Schaden in Millionenhöhe

Mit den Patienten unter einer Decke: Prozess um Pflegebetrug

Bei der Pflege von Patienten soll eine Bande in großem Stil mit falschen Abrechnungen mindestens 8,5 Millionen Euro ergaunert haben. Nun hat in Düsseldorf ein umfangreicher Strafprozess gegen neun Angeklagte begonnen.

Düsseldorf (dpa) - Die teuren Kompressionsstrümpfe hatten sie zwar nie getragen, aber den Empfang bestätigt. Gegen eine kleine Belohnung sollen angeblich pflegebedürftige Patienten beim Betrug von Krankenkassen kräftig geholfen haben.
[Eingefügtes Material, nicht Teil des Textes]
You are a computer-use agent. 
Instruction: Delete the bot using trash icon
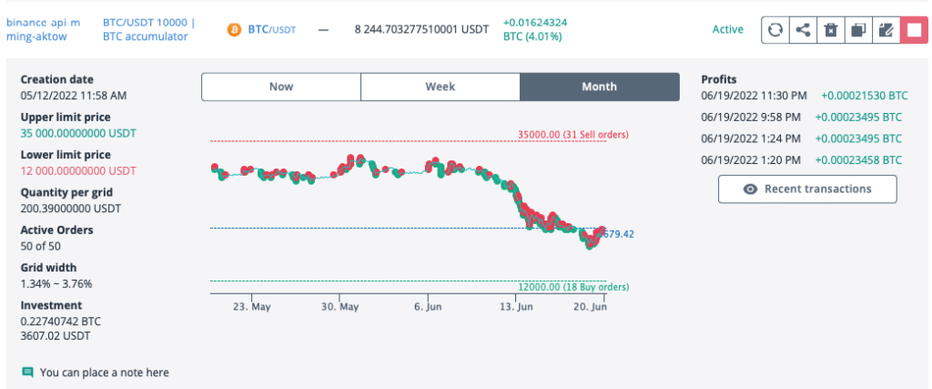point(830,29)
Der Aufsehen erregende Skandal um die vermuteten millionenschweren falschen Abrechnungen mit Pflegeleistungen wird seit Mittwoch in Düsseldorf am Landgericht verhandelt. Die Staatsanwaltschaft hat neun Männer und Frauen wegen bandenmäßigen Betrugs auf die Anklagebank gebracht. Eine von ihnen, eine Geschäftsführerin, habe bereits ein umfassendes Geständnis abgelegt, sagt Staatsanwältin Petra Szczeponik.
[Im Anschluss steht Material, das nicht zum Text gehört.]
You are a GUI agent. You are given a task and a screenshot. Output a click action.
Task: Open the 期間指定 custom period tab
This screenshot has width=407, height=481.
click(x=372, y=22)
Der Schaden wird von den Ermittlern auf mindestens 8,5 Millionen Euro beziffert. Die Angeklagten sollen bei Krankenkassen und Sozialämtern Geld für gar nicht oder nicht vollständig erbrachte Leistungen abgerechnet haben. Vier von ihnen sitzen in Untersuchungshaft. Die meisten stammen nach Gerichtsangaben aus Russland und der Ukraine.
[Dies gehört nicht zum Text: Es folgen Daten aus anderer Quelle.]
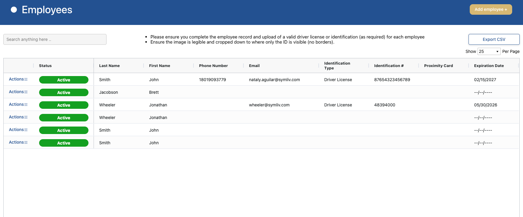Export the employee list as CSV
The image size is (523, 217).
pos(494,39)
Die überwiegend russischsprachigen Patienten hätten oft sogar mitkassiert, so die Staatsanwältin: Mal in Form eines monatlichen Taschengelds in dreistelliger Höhe, mal wurde ihnen ab und zu eine Putzfrau geschickt, wenn sie dafür die teuren Kompressionsstrümpfe samt regelmäßigem Anziehen durch eine Pflegekraft bestätigten. Eine andere Masche: Die angeblich von einer Pflegekraft verabreichten Medikamente nahmen die Patienten selbst ein.

In russischsprachigen Zeitungen seien die "Gratis-Leistungen" sogar annonciert worden, berichtet die Staatsanwältin. Hätten sich Prüfer angekündigt, sei den "Patienten" eingebläut worden, welche Leistungen sie anzugeben und angeblich ordnungsgemäß erhalten hätten. Dabei seien dann auch schon mal die Kompressionsstrümpfe angezogen worden - zum ersten Mal.

"Es war schon sehr organisiert", sagt die Anklägerin. Weil die Zahl der Pflegekräfte weit niedriger lag, als für die abgerechneten Leistungen notwendig gewesen wären, hätten die Firmen Schein-Mitarbeiter "beschäftigt", deren Leistung im Unterschreiben der Formulare bestanden habe.

Ärzte, die unnötige Maßnahmen verordneten, sollen mit den Angeklagten unter einer Decke gesteckt und auch abkassiert haben. Eine entsprechende Aussage habe sich aber bislang nicht erhärten lassen. "Von denen spricht keiner mit uns", sagt die Staatsanwältin.

Dass hinter alldem russische oder ukrainische Mafiagruppen stecken, dafür hätten sich in diesem Verfahren keine Beweise gefunden, sagt die Staatsanwältin. Öfter habe man dafür gehört: "Das machen doch alle so."

Um die Machenschaften vor Gericht zu bringen, waren sogar verdeckte Ermittler des Landeskriminalamts eingesetzt worden, die sich als Investoren getarnt mit den Pflege-Chefs in Düsseldorf trafen.

Leidtragende seien letztlich die Steuerzahler und die Krankenversicherten gewesen. Bundesweit stehen 230 ambulante Pflegedienste unter Verdacht, betrügerisch abgerechnet zu haben. Nach einer früheren Schätzung des Bundeskriminalamts (BKA) könnten den Sozialkassen mindestens eine Milliarde Euro Schaden pro Jahr entstanden sein.

Die Stiftung Patientenschutz forderte eine Kronzeugenregelung für geständige Insider. Die sei überfällig, "um den Sumpf der Pflegemafia auszutrocknen". Bislang hat das Landgericht 27 Verhandlungstage bis kurz vor Weihnachten geplant.